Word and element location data
==================================================

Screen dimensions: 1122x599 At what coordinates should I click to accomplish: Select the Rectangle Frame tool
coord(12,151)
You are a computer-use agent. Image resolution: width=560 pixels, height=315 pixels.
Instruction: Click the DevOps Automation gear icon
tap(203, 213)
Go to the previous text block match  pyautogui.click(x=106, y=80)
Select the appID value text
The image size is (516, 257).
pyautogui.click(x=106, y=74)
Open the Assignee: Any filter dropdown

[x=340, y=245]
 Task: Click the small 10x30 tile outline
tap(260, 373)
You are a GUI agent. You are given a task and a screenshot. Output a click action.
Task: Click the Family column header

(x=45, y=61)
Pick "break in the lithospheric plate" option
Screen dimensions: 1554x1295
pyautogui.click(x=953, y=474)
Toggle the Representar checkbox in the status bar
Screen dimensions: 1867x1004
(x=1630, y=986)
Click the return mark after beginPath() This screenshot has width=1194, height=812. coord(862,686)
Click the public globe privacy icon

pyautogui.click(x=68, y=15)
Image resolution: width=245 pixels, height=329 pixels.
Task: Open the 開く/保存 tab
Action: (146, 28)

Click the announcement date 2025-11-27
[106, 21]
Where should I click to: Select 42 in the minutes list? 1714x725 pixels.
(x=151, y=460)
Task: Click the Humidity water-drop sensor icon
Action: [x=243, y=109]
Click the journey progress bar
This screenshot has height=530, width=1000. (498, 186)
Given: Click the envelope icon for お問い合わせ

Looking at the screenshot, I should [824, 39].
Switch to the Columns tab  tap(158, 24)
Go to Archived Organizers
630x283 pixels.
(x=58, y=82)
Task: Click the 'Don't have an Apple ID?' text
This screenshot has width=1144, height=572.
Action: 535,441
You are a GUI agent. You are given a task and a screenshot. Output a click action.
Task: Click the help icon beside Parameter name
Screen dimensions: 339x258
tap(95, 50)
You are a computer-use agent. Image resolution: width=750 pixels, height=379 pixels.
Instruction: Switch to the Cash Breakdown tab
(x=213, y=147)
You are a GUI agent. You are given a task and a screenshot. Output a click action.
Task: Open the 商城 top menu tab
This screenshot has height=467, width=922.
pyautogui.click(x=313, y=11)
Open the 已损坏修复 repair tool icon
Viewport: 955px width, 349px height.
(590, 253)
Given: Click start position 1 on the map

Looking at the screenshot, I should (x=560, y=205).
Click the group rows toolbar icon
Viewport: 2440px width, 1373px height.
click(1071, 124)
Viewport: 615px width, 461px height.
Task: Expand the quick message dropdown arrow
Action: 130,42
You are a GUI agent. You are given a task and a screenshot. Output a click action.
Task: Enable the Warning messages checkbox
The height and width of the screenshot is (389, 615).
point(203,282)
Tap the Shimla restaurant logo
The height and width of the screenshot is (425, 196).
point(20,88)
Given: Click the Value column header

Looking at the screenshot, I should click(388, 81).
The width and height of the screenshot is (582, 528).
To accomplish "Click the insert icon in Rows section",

==================================================

**Exercise objective:** Copy out the rows above character for character, from the first line through the line that contains "tap(260, 373)".

**The result:**
Screen dimensions: 1122x599 At what coordinates should I click to accomplish: Select the Rectangle Frame tool
coord(12,151)
You are a computer-use agent. Image resolution: width=560 pixels, height=315 pixels.
Instruction: Click the DevOps Automation gear icon
tap(203, 213)
Go to the previous text block match  pyautogui.click(x=106, y=80)
Select the appID value text
The image size is (516, 257).
pyautogui.click(x=106, y=74)
Open the Assignee: Any filter dropdown

[x=340, y=245]
 Task: Click the small 10x30 tile outline
tap(260, 373)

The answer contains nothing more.